Task item ::
Go through the entries and tally the lines containing the word "computer". Only the total is wanted.

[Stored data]
==*==

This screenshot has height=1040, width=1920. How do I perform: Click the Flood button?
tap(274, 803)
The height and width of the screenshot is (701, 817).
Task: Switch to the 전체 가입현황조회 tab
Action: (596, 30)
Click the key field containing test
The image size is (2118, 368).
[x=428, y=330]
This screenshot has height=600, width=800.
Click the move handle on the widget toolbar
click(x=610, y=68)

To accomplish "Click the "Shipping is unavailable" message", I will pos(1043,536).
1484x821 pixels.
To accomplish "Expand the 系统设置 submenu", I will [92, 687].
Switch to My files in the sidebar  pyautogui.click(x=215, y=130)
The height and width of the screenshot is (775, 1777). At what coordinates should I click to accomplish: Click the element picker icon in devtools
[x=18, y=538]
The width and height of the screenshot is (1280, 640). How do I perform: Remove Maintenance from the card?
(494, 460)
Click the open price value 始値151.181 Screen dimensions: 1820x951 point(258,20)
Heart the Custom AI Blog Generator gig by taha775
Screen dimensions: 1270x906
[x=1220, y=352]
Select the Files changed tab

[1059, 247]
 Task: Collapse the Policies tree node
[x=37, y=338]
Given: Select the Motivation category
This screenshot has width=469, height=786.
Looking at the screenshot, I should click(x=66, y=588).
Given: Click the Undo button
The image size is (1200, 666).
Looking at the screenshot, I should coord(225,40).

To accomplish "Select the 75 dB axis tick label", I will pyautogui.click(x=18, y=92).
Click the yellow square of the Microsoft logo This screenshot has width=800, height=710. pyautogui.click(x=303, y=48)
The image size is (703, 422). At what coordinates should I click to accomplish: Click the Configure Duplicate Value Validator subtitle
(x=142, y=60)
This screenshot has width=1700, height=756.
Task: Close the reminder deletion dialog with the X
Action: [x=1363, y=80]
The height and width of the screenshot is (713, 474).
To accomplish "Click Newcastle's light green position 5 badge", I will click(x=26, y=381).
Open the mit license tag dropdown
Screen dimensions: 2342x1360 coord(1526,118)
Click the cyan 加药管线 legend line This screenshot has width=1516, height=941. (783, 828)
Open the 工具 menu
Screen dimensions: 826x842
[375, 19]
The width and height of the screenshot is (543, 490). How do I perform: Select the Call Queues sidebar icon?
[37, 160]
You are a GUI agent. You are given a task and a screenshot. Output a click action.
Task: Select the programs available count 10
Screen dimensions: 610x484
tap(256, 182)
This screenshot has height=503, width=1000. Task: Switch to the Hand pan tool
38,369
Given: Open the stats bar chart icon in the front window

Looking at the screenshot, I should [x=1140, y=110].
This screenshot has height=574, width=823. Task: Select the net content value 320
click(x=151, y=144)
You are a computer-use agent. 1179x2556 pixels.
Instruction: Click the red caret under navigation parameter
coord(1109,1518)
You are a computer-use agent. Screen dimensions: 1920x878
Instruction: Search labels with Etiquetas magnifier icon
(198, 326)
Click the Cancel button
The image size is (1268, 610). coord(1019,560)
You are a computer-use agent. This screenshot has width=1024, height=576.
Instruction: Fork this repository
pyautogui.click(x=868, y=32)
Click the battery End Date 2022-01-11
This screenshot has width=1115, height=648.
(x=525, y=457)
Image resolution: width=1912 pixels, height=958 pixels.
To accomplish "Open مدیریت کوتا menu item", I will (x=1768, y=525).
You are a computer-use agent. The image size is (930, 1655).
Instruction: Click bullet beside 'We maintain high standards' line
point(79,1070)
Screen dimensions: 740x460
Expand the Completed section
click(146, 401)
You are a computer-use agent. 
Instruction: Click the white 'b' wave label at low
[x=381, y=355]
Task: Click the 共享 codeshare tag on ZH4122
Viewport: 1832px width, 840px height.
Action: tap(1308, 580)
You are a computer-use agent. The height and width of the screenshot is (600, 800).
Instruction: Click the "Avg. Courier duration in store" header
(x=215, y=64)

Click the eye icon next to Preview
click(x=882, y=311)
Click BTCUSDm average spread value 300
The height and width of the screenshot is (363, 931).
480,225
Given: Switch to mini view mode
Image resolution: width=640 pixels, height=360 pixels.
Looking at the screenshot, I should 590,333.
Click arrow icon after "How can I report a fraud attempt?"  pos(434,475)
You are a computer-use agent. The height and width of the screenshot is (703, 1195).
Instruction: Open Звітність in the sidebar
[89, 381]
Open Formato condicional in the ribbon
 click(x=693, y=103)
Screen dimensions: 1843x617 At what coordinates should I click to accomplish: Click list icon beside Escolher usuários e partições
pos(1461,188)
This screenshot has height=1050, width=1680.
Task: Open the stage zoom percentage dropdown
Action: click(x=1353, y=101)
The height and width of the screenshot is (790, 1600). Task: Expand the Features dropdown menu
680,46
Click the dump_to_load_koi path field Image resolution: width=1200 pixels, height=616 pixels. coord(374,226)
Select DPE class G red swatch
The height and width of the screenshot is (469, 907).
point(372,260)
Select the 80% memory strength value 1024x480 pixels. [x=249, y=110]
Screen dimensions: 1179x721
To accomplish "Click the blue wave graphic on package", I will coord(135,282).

==*==

Exercise output ::
7